### Data for analysis
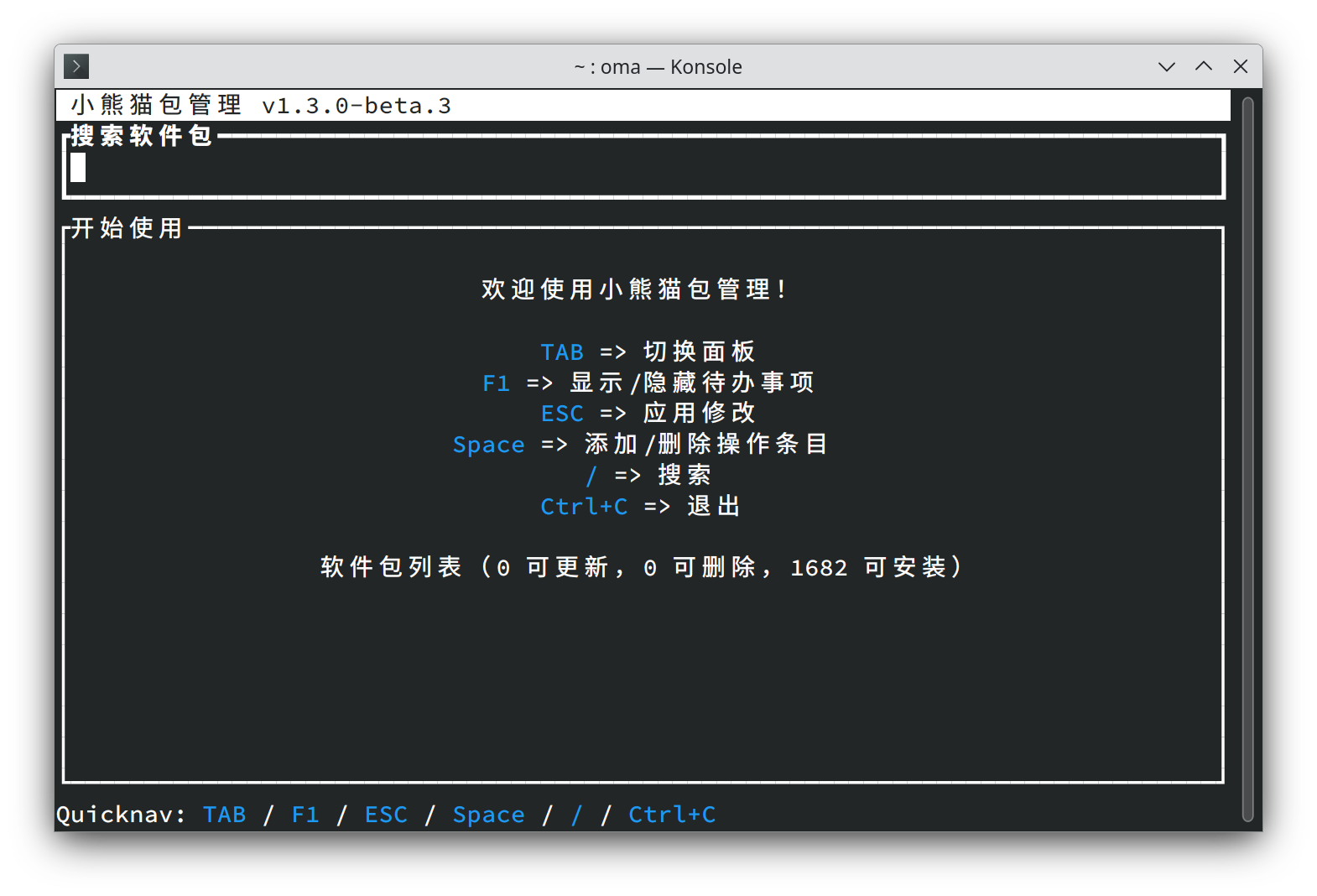Image resolution: width=1317 pixels, height=896 pixels.
Task: Click the blue TAB key in the help list
Action: (x=561, y=352)
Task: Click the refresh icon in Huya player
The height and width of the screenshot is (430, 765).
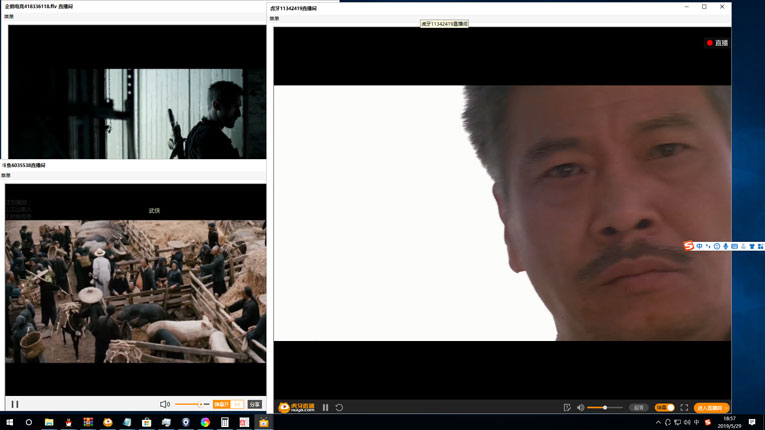Action: [339, 408]
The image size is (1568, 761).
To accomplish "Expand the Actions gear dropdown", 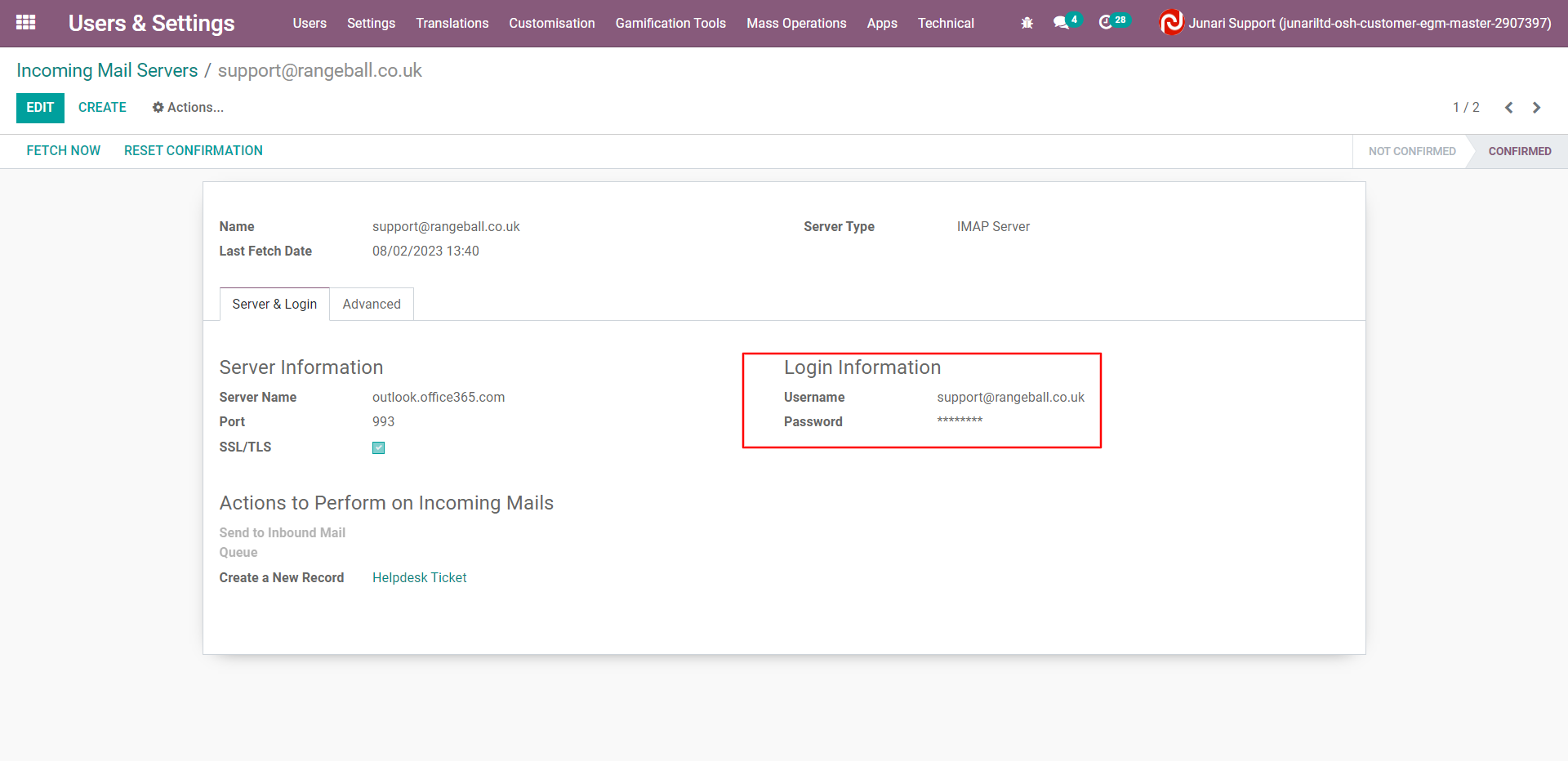I will click(x=188, y=108).
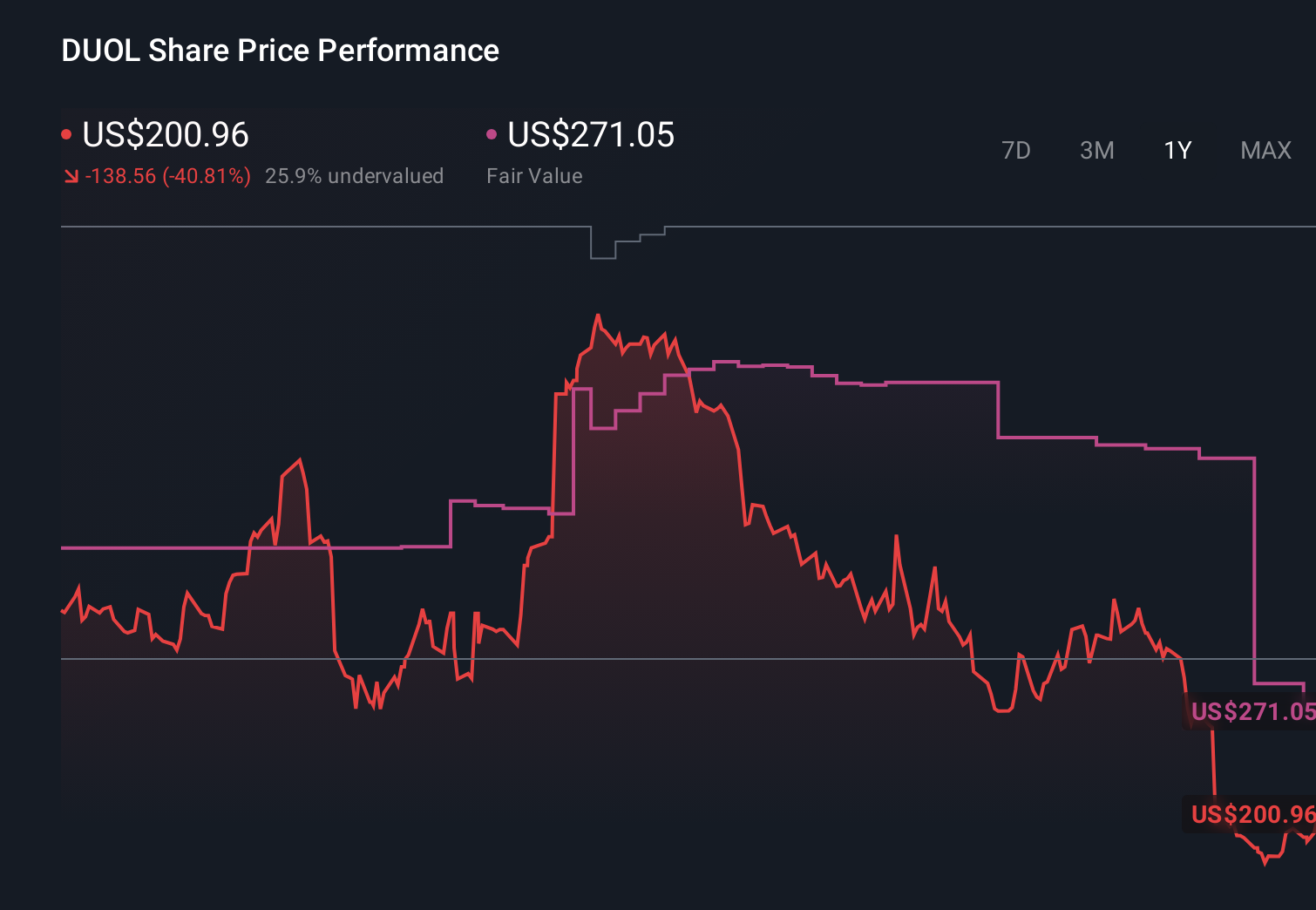Click the chart's peak near mid-year highs
Image resolution: width=1316 pixels, height=910 pixels.
pos(598,316)

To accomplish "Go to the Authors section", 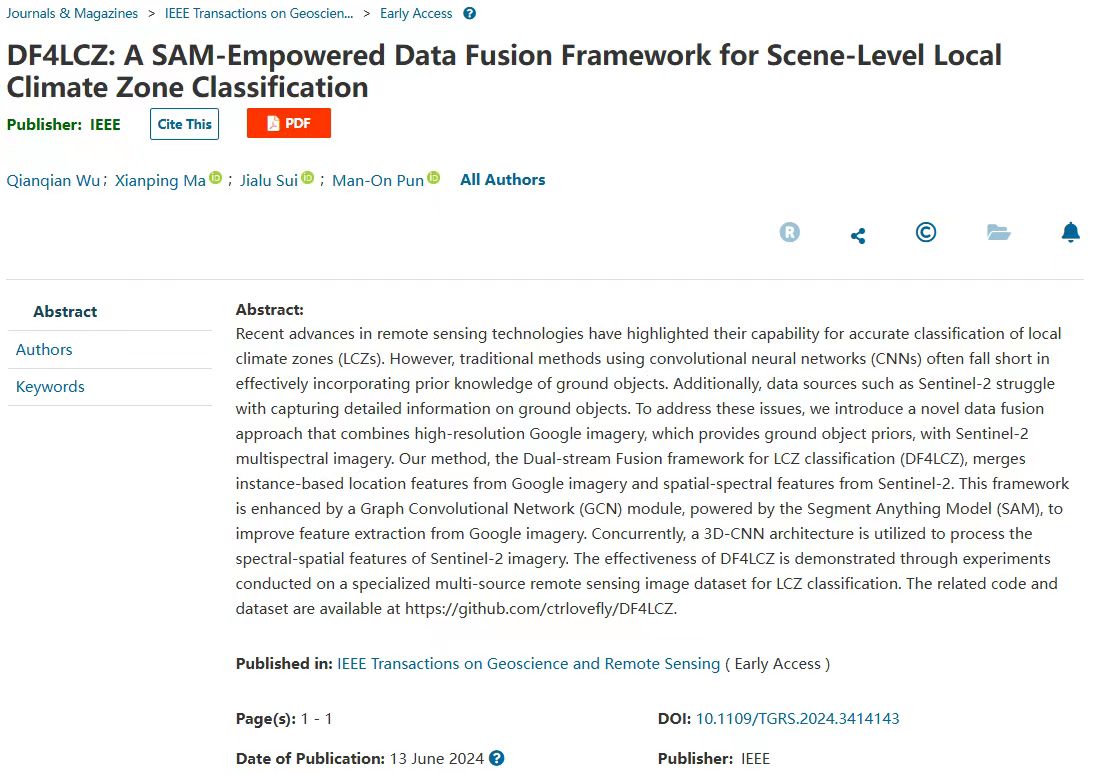I will tap(44, 350).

### Task instructions
From the records above, write out exactly the lines that begin at the line with "Task: Click the refresh icon in Huya player" and end at the line with "The image size is (1568, 761).". Pictures must not appear in the output.

### Result of this task
Task: Click the refresh icon in Huya player
The height and width of the screenshot is (430, 765).
Action: [339, 408]
The image size is (1568, 761).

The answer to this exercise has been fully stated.